Amanda Marcotte has an interesting post on the debate in the feminist blogosphere over the blog, Go Fug Yourself. GFY posts pictures of celebrities wearing bad clothes and mocks them silly. Some say this mockery isn’t funny and is hurtful to women who don’t like to dress up. Other say nonsense. This sort of mockery helps to bolster the patriarchy-blaming model.
I don’t really see how mocking celebrities has any impact on women either way. Celebrities are our Greek Gods. We worship them. We mock them. They aren’t human enough to feel like the barbs aimed at them have anything to do with us mortals. The funny part isn’t that these are women wearing bad clothes. The funny is that these are rich women with a pile of handlers and advisors, and they STILL get it wrong.

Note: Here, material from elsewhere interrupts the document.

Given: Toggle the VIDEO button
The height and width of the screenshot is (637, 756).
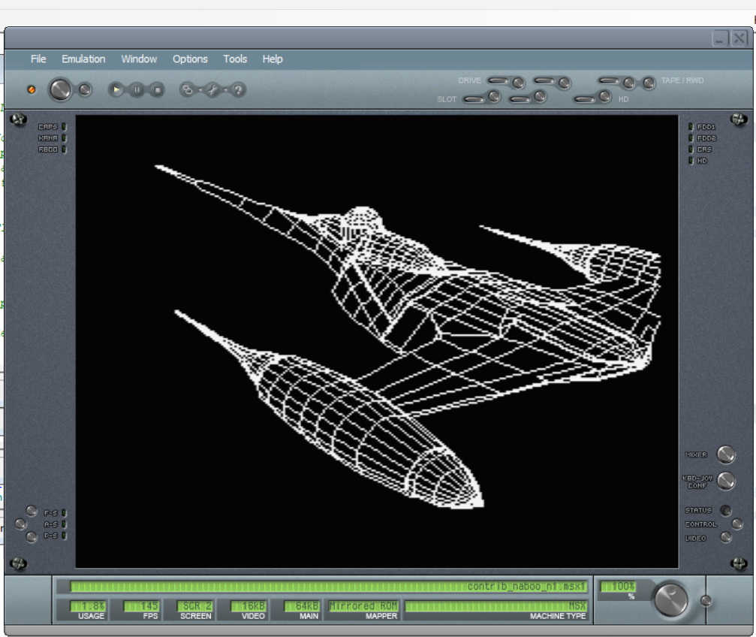Looking at the screenshot, I should click(x=725, y=538).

I don’t feel that sorry for them either. It’s part of the bargain. They get a ton of money and beautiful bed partners, and we have the mockery. GFY does focus on women, but the tabloids spread the mockery to men as well. Look at Tom Cruise.
However, I did feel bad for Britney here. Britney almost dropped her baby and the press caught the whole thing on camera. The photographers follow her to a restaurant where they find her with smeared makeup and her thong showing. They gotta lay off that girl.
Tara Reid, on the other hand, is fair game. Girlfriend, Mork wants his jacket back.
(Of course, all this debate has killed the funny. You just can’t politicize funny. )


Too true about the handlers, designers, and such. Which is why the real function of GFY, I think, is for proles to talk back to designers. It’s the rev-limiter on outrageous fashion: “That’s okay; that’s okay; nope, that’s way wrong — stop!”
That said, I thought the Kirsten Dunst dress was way classy, but she did need a better bra.